For every young person preparing to write his or her matric exams in the next few months, there is another who didn’t get the chance.
Even for those who are lucky enough to pass, their future prospects for work are far from encouraging.
Statistics South Africa’s most recent quarterly labour force survey shows that of the about 10.3 million South Africans aged between 15 and 24 years only about 1.2 million have a job.
Of the remaining 9.1 million about 3.3 million are not in any form of employment, education or training and another 3.1 million would work if they could, but have simply given up looking.
This means that almost two-thirds of young South Africans have no job and few prospects. One can only describe this as a profound youth crisis.
The extent of the crisis was highlighted in Statistics SA’s recent report on poverty trends in South Africa. The poverty figures themselves are shocking; more than half of South Africans – more than 30.4 million people – were living in poverty in 2015, but the most disturbing finding was that poverty was highest among children aged 17 years and younger.
Childhood poverty on this scale is a catastrophe but what the report laid bare is the way in which poverty, childhood deprivation, and education are inextricably linked.
South Africa’s high rates of poverty are primarily the result of a combination of low economic growth, persistently high unemployment, and poor basic education for children from under-resourced households.
In other words, those with little or no education are mostly likely to remain victims in the struggle against poverty.
What made the report so distressing is that it is becoming increasingly clear that the state is unable to address the systemic problems that would allow young people to break the cycle of poverty – primarily through access to quality or even adequate education.
Growing up in poverty is one of the greatest threats to healthy childhood development, and healthy childhood development is crucial to long-term academic achievement.
Research has repeatedly shown that investment in early childhood development is reaped several fold as children progress through the formal school system and into the world of work.
Unfortunately for more than 13 million South African children already, living in poverty is a daily reality and the opportunities to break out of this cycle are becoming increasingly rare – and with it any opportunity for our economy to reach the levels of growth required to make a meaningful reduction in poverty and inequality.
Stakeholders at every level agree that the achievable rate of economic growth is directly linked to the skills of the population, yet we seem unable to translate these intentions into quantifiable outcomes.
Post 1994, more children have access to formal education than ever before, but educational outcomes remain heavily skewed according to both race and income with poor black students bearing the brunt of educational inequality.
This is the result of a gradual deterioration in the quality of that education which has compounded existing systemic inequalities established in the pre-democratic era. It is this compound effect that we are seeing in the most recent poverty trend report.

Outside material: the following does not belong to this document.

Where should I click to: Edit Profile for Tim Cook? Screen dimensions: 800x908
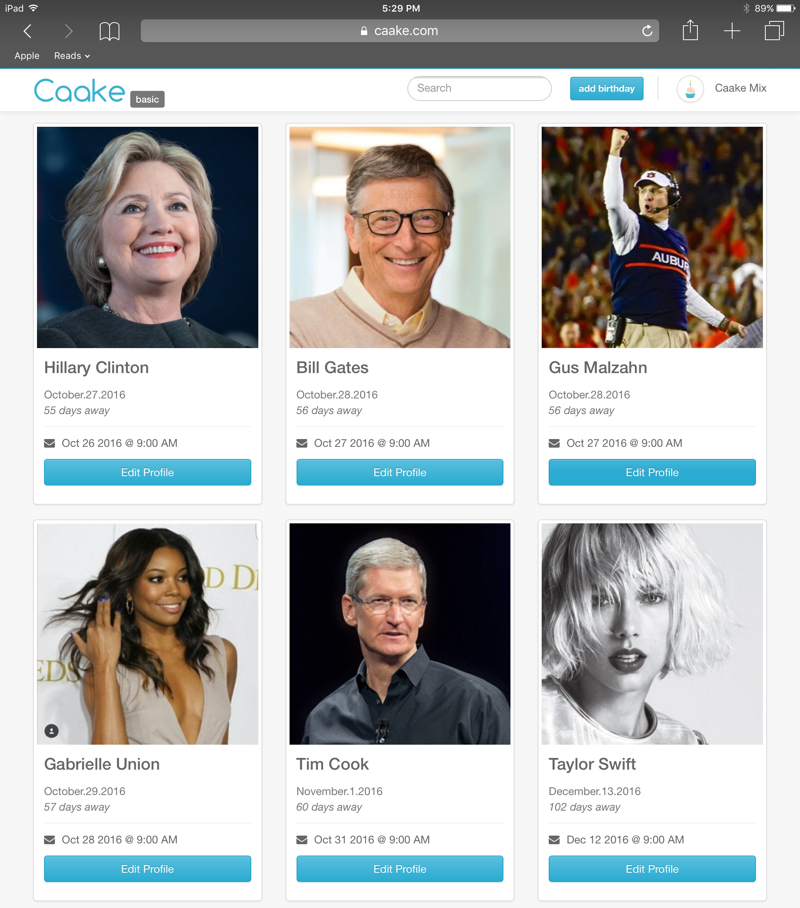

The government will spend about R243 billion, or about 16% of total consolidated spending, on basic education during the 2016-2017 fiscal year.
This allocation is projected to rise an average of 7.4% a year over the next three fiscal years. Despite this substantial investment in education we continue to perform well below our peers.
While on the surface the official pass rate of matric students suggests that educational outcomes are improving, this pass rate masks the fact that between 40% to 50% of pupils drop out before even reaching matric.
In the World Economic Forum’s 2016-2017 Global Competitiveness Report, South Africa’s primary education system was rated 126th out of 138 countries and our higher education and training system ranked a dismal 134th.
There is no question that these poor educational standards have been a constraint on growth and a contributor to our high rates of joblessness as the problems experienced at school and tertiary level are passed through to the workplace.
For a country that allocates a higher proportion of its budget towards education than the United States, United Kingdom and Germany it is difficult to argue that South African schools are under-resourced.
But it is a lack of leadership and management capacity, not funding, that is holding the country back. It is clear that simply adding more funds to the pool is not the solution.
Education is the single most important investment in social capital needed to lay the foundations for all South Africans to participate in the economy and we believe that business, civil society and the citizens of South Africa have a vital role to play in this regard.
The National Development Plan calls for increased collaboration among stakeholders to improve educational outcomes. It is our crucial duty to contribute to this vision not only for the betterment of ordinary South Africans, but as part of our own long-term sustainability.
It is for this reason that we are committed to working together with Partners for Possibility to share our expertise with partner schools in order to develop leadership potential and find workable solutions to everyday educational challenges.
Our view is that critical change in education can only be unlocked when education leaders are able to identify and implement strategic priorities and effectively manage budget and resource allocations.
This is something that we at IQbusiness do in a myriad of environments every single day.
We are also embarking on an ambitious in-house training programme, that is playing a significant role in developing business-ready talent. The results are pivotal in our own success and growth and highlight the unlock to potential through proper training.
With this in mind, IQbusiness has committed to expanding our existing support for Partners for Possibility to support the leadership development of school principals. We will challenge other businesses to follow suit.
If business is genuinely committed to the future of South Africa we should be investing in early education as well as building leadership capacity in our school enterprises.